I love the smell of an old book. I love how the spine is broken in, or if not, the care the previous reader took in trying not to break the spine. I love finding pencil notes or underlined text and wondering what that person was thinking when they did this. I like the mystery involved in what kind of character or characters held this book before my hands got hold of it. You can’t get these from an e-reader. The accessibility and ease in finding e-books is great, but I just can’t get into reading my books off a screen and giving up the act of book shopping and page-turning.
I embraced technology when dealing with music because I have a huge collection and now I can bring it with me anywhere I go, and I can listen to all of it at random at the same time. I still find myself in used music stores and looking at the music every time I’m in a Barnes & Noble, however. I like the sound quality of vinyl or a CD, and I like having a physical collection, but the convenience of having all my music available to me wherever I am is great. With books, though, I only read one, maybe two books at the same time. I don’t buy massive coffee table books to read like novels and I don’t find myself bringing ten books with me when I travel, so I don’t really need the convenience of an e-reader. Plus, when I do travel, I always look for small music and book stores anyway.

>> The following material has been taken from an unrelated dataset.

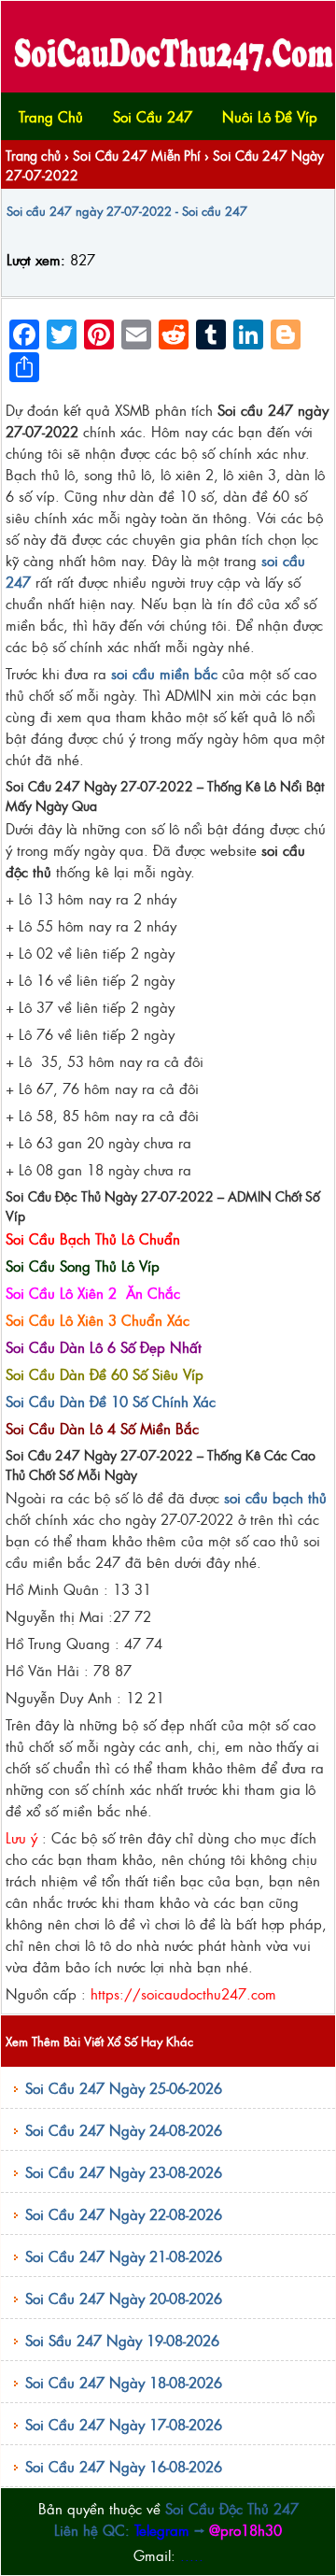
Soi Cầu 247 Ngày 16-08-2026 (123, 2466)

At any rate, I think I’ll stick to physical books as long as I can still find them. You can keep your Nook or Kindle, or whatever else. I’ll keep spending a couple bucks extra and letting the books pile up on my shelves. I’ll keep donating my books to stores or sending them overseas when I’m done with them, to make room for others and to let someone else enjoy them, or I’ll keep them to read again later. I’ll keep digging around in boxes or on packed shelves in tiny bookstores or antique shops to see what treasures I can find. I’ll keep listening to that crinkle when I flip the pages, and I’ll keep putting my bookmark between the pages before I go to sleep every night.